* _WHAT YOU WILL DO_
Copy the lines exactly as they appear, starting with the first line of the records and ending with the line that contains "Open the settings".
───── EXTRACTED MATERIAL
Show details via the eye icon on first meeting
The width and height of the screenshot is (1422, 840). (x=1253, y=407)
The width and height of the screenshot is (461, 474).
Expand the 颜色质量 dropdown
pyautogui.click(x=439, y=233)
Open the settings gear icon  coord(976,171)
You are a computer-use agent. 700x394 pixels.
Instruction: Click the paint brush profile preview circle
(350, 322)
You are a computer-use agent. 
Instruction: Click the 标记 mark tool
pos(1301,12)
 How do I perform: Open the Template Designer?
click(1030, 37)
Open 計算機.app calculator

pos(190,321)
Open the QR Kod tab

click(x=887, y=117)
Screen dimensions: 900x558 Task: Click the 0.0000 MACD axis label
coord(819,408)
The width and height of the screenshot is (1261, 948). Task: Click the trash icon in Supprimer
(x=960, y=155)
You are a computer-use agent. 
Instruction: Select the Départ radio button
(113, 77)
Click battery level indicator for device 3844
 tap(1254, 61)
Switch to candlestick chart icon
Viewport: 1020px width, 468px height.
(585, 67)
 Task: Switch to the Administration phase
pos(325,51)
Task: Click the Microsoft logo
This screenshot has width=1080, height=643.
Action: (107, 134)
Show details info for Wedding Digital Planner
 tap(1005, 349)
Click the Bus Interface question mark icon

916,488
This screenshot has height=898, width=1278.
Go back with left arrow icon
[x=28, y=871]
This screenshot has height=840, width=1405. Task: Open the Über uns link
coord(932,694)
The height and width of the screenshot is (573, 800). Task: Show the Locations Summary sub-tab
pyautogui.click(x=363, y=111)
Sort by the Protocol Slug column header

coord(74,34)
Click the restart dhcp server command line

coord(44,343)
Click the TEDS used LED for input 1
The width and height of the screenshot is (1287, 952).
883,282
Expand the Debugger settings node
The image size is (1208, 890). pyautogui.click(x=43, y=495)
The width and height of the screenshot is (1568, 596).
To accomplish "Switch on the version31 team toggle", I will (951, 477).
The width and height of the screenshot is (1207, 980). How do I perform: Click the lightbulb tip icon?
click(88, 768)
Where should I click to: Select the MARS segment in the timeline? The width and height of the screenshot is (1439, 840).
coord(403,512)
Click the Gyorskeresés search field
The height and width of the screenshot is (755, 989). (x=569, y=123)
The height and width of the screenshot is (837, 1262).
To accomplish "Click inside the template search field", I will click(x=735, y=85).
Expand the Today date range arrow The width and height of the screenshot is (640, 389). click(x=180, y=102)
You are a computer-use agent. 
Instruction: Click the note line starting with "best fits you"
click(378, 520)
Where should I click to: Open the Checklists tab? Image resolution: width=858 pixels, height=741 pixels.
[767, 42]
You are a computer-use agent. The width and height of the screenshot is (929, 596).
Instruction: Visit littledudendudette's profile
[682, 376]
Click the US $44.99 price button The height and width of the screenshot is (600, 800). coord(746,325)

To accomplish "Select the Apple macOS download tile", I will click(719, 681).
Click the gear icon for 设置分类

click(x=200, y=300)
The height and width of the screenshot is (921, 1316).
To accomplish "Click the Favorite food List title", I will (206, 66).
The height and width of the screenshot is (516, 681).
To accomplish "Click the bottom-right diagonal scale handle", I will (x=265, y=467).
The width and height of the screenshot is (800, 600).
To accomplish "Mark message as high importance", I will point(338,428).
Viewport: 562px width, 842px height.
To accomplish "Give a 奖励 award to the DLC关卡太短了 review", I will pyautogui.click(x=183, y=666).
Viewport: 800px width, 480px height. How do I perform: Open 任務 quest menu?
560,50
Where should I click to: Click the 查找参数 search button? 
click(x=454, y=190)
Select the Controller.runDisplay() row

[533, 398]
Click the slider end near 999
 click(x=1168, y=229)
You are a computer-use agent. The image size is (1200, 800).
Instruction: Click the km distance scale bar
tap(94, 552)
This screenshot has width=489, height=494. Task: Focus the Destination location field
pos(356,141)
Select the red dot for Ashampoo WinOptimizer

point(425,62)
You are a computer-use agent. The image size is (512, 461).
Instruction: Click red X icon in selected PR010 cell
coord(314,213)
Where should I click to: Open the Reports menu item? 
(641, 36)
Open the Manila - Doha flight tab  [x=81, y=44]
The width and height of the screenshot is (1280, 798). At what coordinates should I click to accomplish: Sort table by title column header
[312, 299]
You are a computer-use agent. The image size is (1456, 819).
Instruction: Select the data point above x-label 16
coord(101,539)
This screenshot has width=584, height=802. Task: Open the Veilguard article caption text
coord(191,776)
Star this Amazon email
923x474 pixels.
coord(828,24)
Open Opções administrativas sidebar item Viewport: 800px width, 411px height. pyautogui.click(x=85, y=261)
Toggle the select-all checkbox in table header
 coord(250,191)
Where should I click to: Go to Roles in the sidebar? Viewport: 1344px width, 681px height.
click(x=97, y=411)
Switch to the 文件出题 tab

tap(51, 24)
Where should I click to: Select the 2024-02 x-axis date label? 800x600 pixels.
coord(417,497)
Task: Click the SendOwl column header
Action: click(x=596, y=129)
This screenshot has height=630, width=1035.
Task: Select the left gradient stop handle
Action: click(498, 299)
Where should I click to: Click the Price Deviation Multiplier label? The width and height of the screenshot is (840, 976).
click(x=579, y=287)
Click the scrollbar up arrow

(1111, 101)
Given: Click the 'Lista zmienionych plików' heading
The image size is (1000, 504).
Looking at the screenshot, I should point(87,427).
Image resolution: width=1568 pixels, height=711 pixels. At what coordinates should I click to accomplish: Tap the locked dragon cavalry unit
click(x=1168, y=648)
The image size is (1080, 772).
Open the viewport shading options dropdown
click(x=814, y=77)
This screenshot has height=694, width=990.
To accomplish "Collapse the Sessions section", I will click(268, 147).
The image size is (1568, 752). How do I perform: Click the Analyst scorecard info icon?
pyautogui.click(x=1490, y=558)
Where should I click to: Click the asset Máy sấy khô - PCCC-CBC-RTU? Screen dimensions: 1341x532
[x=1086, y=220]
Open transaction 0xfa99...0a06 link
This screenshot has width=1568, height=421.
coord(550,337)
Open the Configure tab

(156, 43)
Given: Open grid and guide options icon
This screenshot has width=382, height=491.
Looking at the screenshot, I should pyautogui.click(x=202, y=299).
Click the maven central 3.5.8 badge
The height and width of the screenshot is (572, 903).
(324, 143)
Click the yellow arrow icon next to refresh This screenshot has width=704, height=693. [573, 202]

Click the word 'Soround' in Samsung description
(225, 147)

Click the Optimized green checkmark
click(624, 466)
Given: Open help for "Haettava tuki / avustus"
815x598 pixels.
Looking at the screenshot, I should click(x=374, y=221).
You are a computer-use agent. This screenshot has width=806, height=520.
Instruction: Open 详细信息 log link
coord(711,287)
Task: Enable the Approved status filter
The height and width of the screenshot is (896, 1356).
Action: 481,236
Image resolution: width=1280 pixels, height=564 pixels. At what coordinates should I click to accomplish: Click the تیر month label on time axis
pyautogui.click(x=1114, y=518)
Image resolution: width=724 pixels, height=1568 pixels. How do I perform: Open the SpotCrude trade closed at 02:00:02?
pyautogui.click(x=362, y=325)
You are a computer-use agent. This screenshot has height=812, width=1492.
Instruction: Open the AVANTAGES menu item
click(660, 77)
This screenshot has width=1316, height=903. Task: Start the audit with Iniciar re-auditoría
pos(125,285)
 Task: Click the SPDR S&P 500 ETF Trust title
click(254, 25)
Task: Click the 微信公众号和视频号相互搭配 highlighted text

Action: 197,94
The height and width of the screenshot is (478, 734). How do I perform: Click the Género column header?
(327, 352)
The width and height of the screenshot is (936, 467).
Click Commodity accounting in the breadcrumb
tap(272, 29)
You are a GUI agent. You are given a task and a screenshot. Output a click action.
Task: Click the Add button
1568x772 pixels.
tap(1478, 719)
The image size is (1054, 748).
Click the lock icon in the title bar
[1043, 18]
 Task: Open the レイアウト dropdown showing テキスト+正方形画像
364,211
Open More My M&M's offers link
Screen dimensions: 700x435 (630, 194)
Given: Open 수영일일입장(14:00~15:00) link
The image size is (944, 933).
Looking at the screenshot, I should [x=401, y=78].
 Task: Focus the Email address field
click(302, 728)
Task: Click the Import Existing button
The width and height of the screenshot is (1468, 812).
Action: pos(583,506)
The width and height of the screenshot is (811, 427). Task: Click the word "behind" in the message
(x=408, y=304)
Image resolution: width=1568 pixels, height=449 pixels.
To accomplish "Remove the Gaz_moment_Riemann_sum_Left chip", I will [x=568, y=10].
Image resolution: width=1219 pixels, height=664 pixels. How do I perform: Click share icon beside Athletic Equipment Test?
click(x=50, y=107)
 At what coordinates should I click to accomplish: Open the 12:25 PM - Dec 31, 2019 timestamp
──────────
* _RESPONSE FOR THIS EXERCISE_
Show details via the eye icon on first meeting
The width and height of the screenshot is (1422, 840). (x=1253, y=407)
The width and height of the screenshot is (461, 474).
Expand the 颜色质量 dropdown
pyautogui.click(x=439, y=233)
Open the settings gear icon  coord(976,171)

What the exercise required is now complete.